Thursday, September 26, 2013

"Bobcat" by Rebecca Lee. (From Bobcat and Other Stories, 2012)



author bio (from web page of Penguin)

Rebecca Lee is the author of the critically acclaimed novel The City Is a Rising Tide and the short story collection Bobcat and Other Stories. She has been published in The Atlantic and Zoetrope, and in 2001 she received a National Magazine Award for her short fiction. Originally from Saskatchewan, Lee is a graduate of the Iowa Writers’ Workshop and is now a professor of creative writing at the University of North Carolina at Wilmington.

"Bobcat" is the title story in Rebecca Lee's highly regarded short story collection, Bobcat and Other Stories.  I have previously posted on her very good short story, "On the Shores of the Vistula", from the collection.  Both of these stories center on very educated, cultivated people with academic backgrounds. 

"Bobcat" is set at the house party of affluent cultured Manhattan couple.  The wife is an attorney.  Her biggest case now involves a Hmong tribal man living in New York City.  His tradition rejects modern medicine as witchcraft.   He refused to allow his critically ill young daughter to receive Western medical care and she died as a result.  She and her partner are trying to keep him out of prison.  

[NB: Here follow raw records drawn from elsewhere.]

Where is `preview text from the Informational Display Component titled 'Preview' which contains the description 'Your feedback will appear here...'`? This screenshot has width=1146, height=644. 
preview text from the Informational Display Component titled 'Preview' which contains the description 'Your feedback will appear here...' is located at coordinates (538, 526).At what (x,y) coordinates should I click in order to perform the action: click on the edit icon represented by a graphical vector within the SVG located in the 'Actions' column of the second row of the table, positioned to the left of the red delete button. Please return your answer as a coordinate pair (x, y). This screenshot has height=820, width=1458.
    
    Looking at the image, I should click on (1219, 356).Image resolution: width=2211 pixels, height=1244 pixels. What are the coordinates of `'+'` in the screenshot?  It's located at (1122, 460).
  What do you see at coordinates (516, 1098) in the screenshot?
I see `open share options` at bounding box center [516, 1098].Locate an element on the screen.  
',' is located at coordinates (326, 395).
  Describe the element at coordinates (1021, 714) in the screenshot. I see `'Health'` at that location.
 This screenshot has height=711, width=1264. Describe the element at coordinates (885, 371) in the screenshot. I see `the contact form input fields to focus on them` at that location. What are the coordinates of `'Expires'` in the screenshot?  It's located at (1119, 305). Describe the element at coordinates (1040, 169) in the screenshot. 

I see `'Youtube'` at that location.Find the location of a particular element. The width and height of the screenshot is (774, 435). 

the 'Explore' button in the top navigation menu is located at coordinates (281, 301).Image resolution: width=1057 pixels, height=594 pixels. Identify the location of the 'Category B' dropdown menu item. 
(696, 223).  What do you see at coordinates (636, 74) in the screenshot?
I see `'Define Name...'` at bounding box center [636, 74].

The story deals a lot with how people try to project themselves versus how we think they do.  It also makes a lot of subtle points about relationships.  Three of the people at the party have written books, one about a bobcat attack.   It was a lot of fun to read about the pre-party preparations and the food sounds great. I liked this story a lot.  I admit I liked "On the Shores of the Vistula" a little bit more.